After demanding temporary accommodation from the municipal government without success, the squatters asked the High Court to order the government to provide them with adequate basic temporary shelter or housing until they could obtain permanent housing, or basic shelter.

“This case was an example of a major, long-term policy failure,” said Kenny. “It’s a useful example because it gets away from the idea that person X is looking for house Y and more the idea that on a major, system-wide level [the State] failed a group of people,” said Kenny, who added that this type of case is a more likely legal scenario if Ireland adopted a constitutional right to housing. 

And yet a constitutional amendment like a right to housing is not a replacement for legislation, says Rachael Walsh, an Assistant Professor of Law at Trinity College Dublin, who specialises in property rights.  

Walsh says we need to consider the lack of political will and whether a constitutional amendment would in fact force Government to act. 

“It very much depends on what your goal is – how the Constitution should treat housing. A very important function of a constitution to my mind is to say what is important for a country, particularly when it comes to rights, to recognise what we value for our citizens. 

A standalone right to housing obviously has huge expressive value in making a public commitment to it but a concern I’ve had is that some of the push for a right to housing has come from a worry that the Constitution as currently structured stops the government from legislating in various ways.

Walsh said that while there are good reasons behind the idea of a constitutional right to housing there are few barriers to legislative measures to tackle the housing crisis. 

Walsh has said narrower changes to property rights could be explored, notably the Programme for Government undertakes to give the Land Development Agency compulsory purchase powers. 

Property rights, meanwhile, are protected against ‘unjust attack’ in the Constitution, but the State is empowered to restrict the exercise of property rights to secure the common good and social justice.

Walsh adds: 

That said, the difficulty is that it does seem to be the political perception of what the Constitution says on this issue so we’ve had frequent government statements from ministers over the last 10 years really indicating that they are hamstrung from doing X, Y, Z in relation to housing, for example, because of the Constitution and the difficulty is, we presume that those statements are probably based on the advice of the Attorney General…but we don’t see the advice. 

“But what we can kind of deduce from what ministers are saying is the read of successive attorneys general has been that the scope to legislate is quite narrow because of constitutional property rights. 
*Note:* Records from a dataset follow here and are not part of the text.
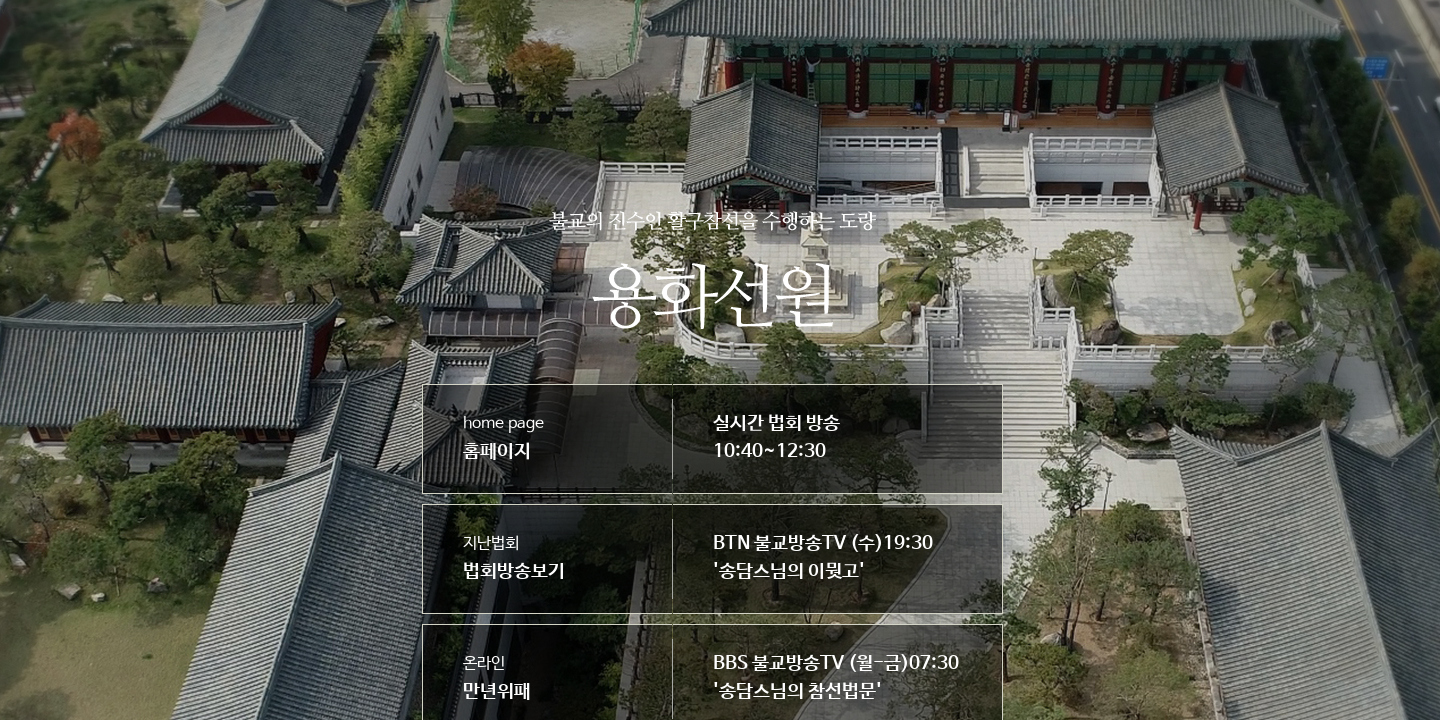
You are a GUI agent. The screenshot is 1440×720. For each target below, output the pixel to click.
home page (503, 438)
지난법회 (514, 558)
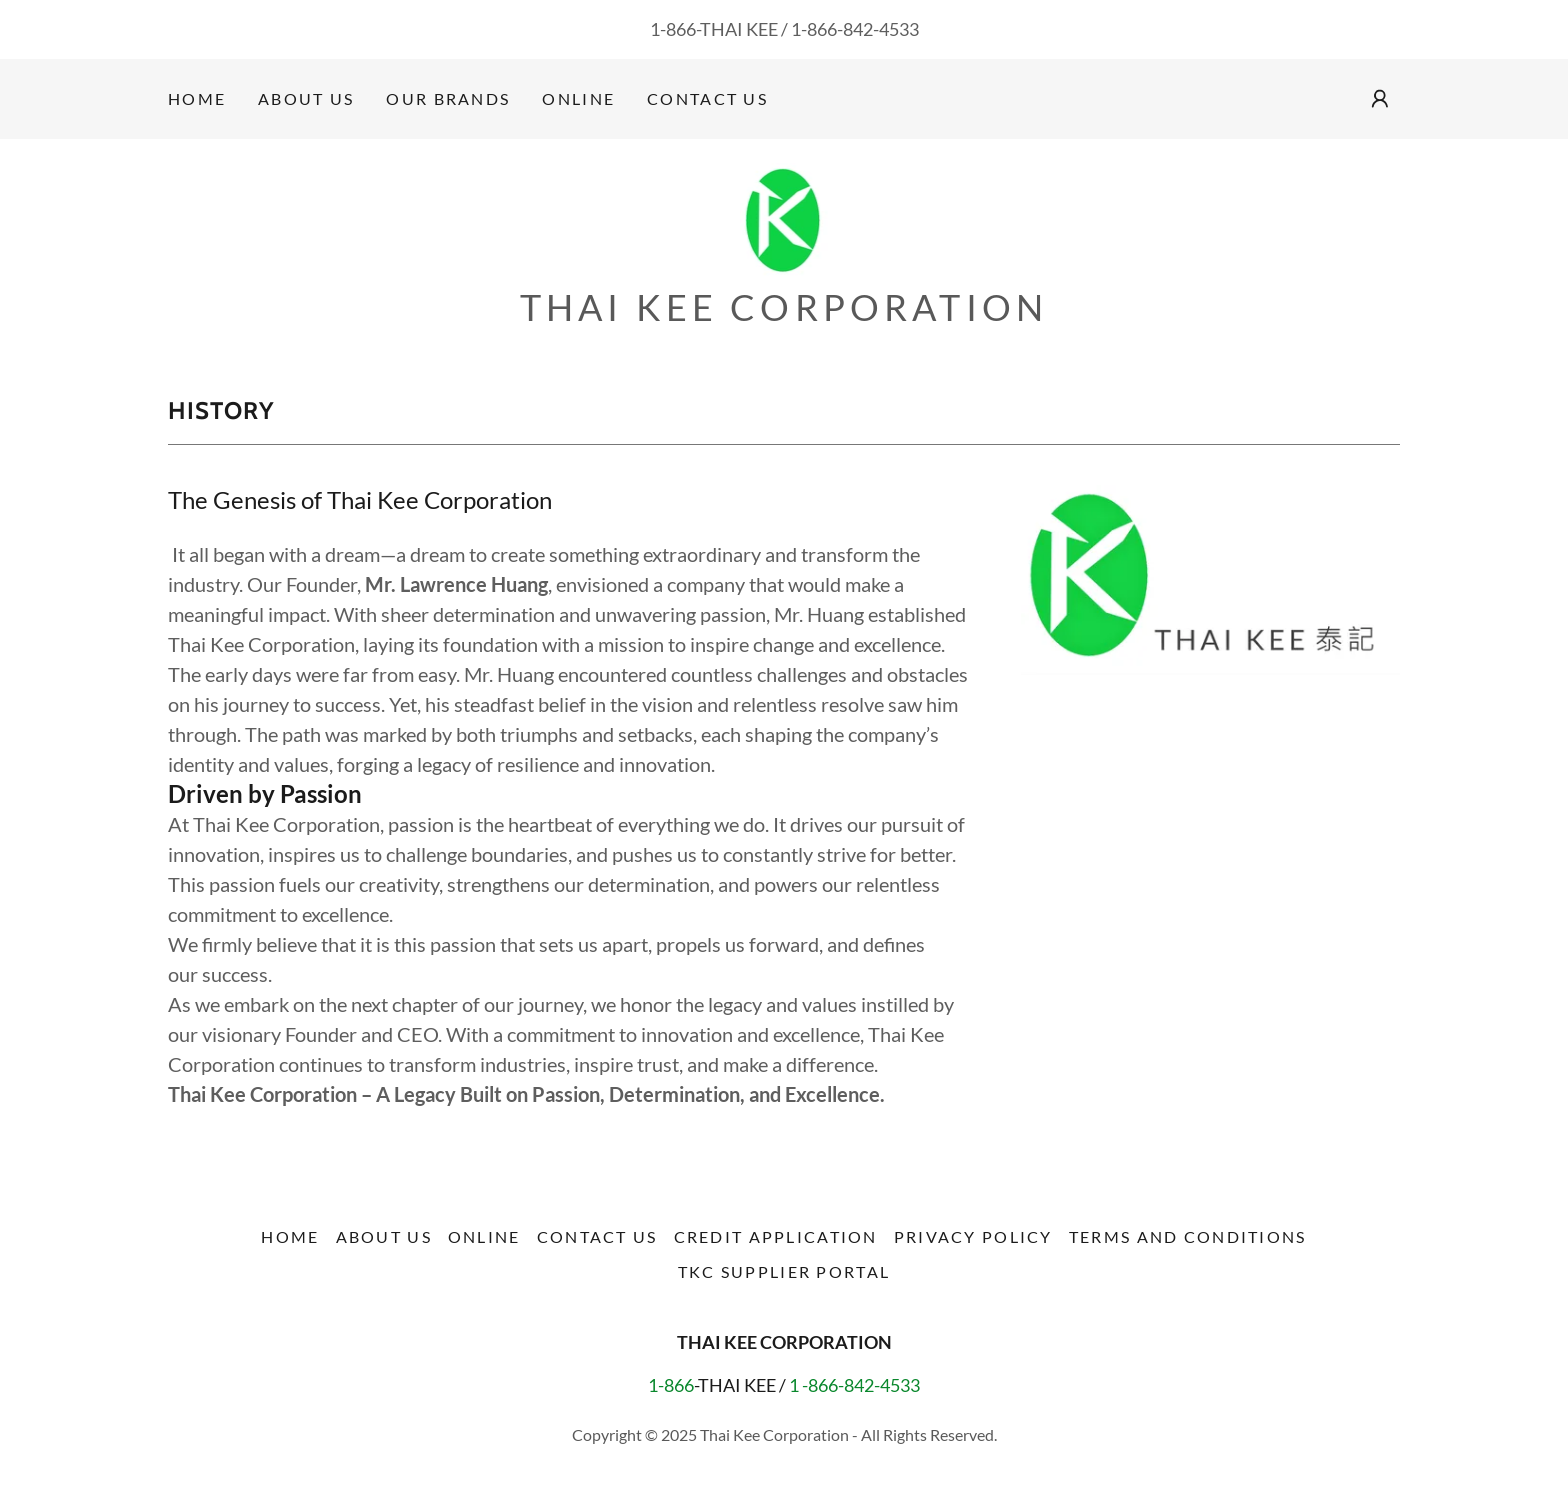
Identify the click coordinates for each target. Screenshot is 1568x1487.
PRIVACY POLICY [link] (973, 1236)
“As somebody immersed in this field, in research, you know I would disagree with that interpretation of the Constitution because when we look at the wording of the Constitution, it very clearly states that property rights can be limited to secure the common good.”

Walsh says that traditionally courts rule in favour of the State in property rights challenges, thus recognising that the public interest gets significant weight and that the primary arbiters of what’s in the public interest are the political branches. 

“So actually when you look at the body of case law in the round you know, really, there’s an awful lot of scope for the legislature to act where there’s a clear common good, social justice rationale behind it.”

Inserting a right to housing into the Constitution won’t make it harder to legislate for change but it won’t necessarily make it easier either if the traditionally conservative approach to property rights persists, Walsh says. 

“We’ve seen the legislature act really quickly when it felt best to do so in political terms like on bulk-buying [by investment funds]…so one would just hope that the political impetus is really there.”